The eosinophil count was significantly lower in the critically ill group and nonsurvivors at admission and during follow-up. Based on specific studies, the consumption of eosinophils induced by SARS-CoV-2 is linked to CD8 T-cell depletion. A decrease in circulating eosinophils was associated with acute infection, and some eosinophil granule proteins, such as eosinophil-cationic protein, eosinophil-peroxidase, and eosinophil-derived neurotoxin, had antiviral properties. In individuals with severe illness and a poor prognosis, eosinopenia may potentially be linked to a high viral load [41]. These findings may offer some explanation regarding the cause of eosinopenia in the affected groups of the current investigation.

The clinical value of SAA, a marker of inflammation, has been attracting increasing attention during the COVID-19 pandemic. An increasing number of studies have demonstrated the clinical value of SAA over many other biomarkers in predicting and monitoring disease progression [1, 4, 5, 42]. SAA may contribute to the pathogenesis of COVID-19 by binding to fibrinogen, resulting in atypical coagulopathy [43]. It also binds to apoB-containing lipoproteins, causing changes in the composition and functionality of high-density lipoproteins [44] and red blood cell agglutination. In combination, these changes contribute to embolic and multiple infarction events in COVID-19 patients [45]. SAA can also enhance inflammatory reactions, albeit at low concentrations, by stimulating chemokine activation and triggering chemotaxis [46, 47]. Hence, it can be used as a prognostic marker for tissue damage or acute infections [48–50] and to track the progression of respiratory illnesses [51, 52].

Several proinflammatory disorders, such as liver disease, autoimmune disease, diabetes, obesity, atherosclerotic cardiovascular disease, and cancer, have been linked to an increase in SAA concentrations [53]. The current study, however, showed that comorbidities, regardless of disease status, had no effect on the baseline plasma level of SAA. Similarly, a retrospective investigation of COVID-19 in acute and convalescent individuals found no change in the plasma level of SAA between patients with and without comorbidities, regardless of the severity of the condition. This suggests that the inflammatory response brought on by SARS-CoV-2 is only minimally affected by underlying diseases [54].

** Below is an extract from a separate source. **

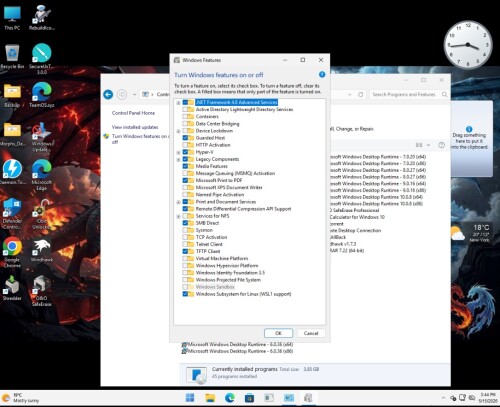This screenshot has width=500, height=407.
Task: Click the Search Programs and Features field
Action: [x=408, y=94]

Although we reported that the baseline levels of SAA and CRP were not significantly different between the critically ill and moderately/severely ill groups or between survivors and nonsurvivors, we observed dynamic changes in SAA levels during the 3–7 days of hospitalisation, demonstrating that levels of SAA significantly decreased in the survivor and moderately/severely ill groups, whereas the nonsurvivor and critically ill groups continued to have high levels, particularly at days 5 and 7. This pattern could imply that patients with successively decreasing SAA levels had a better prognosis than those with consistently higher levels, indicating a statistically significant relationship between dynamic changes in SAA and prognosis. A similar trend has been validated by Li et al., who reported that patients with consistently trending downward SAA and CRP levels were more likely to have improved conditions than were those with continuously rising SAA levels [18]. This phenomenon could be attributed to the activation of the body’s inflammatory response, which increases the ability of hepatocytes to produce large amounts of SAA [55, 56].

Recent scientific discoveries have revealed that severely/critically ill COVID-19 patients have high blood levels of interleukin-1β, interferon-γ, interferon gamma-induced protein10, chemotactic protein-1, macrophage inflammation protein-1, tumour necrosis factor–α, and other cytokines, which stimulate the production of SAA [28, 35]. An association has been reported between elevated SAA levels and mortality in COVID-19, and nonsurvivors with increased SAA levels demonstrated accelerated immune-mediated damage [28]. Notably, in the present study, dynamic CRP changes became significant only on the seventh day. According to these findings, SAA was a better predictor of COVID-19 patient outcome than CRP. This assumption was supported further by a systematic review and meta-analysis [53] that looked at the magnitude and rate of increase in SAA concentrations during the acute-phase response and reported a higher level of SAA than other inflammatory indicators, particularly CRP. Furthermore, due to the shorter half-life of SAA than CRP, concentrations of SAA typically recover to baseline levels more quickly. These features point to a distinct pathophysiological function for SAA that might complement data provided by other biomarkers, such as CRP, in clinical settings.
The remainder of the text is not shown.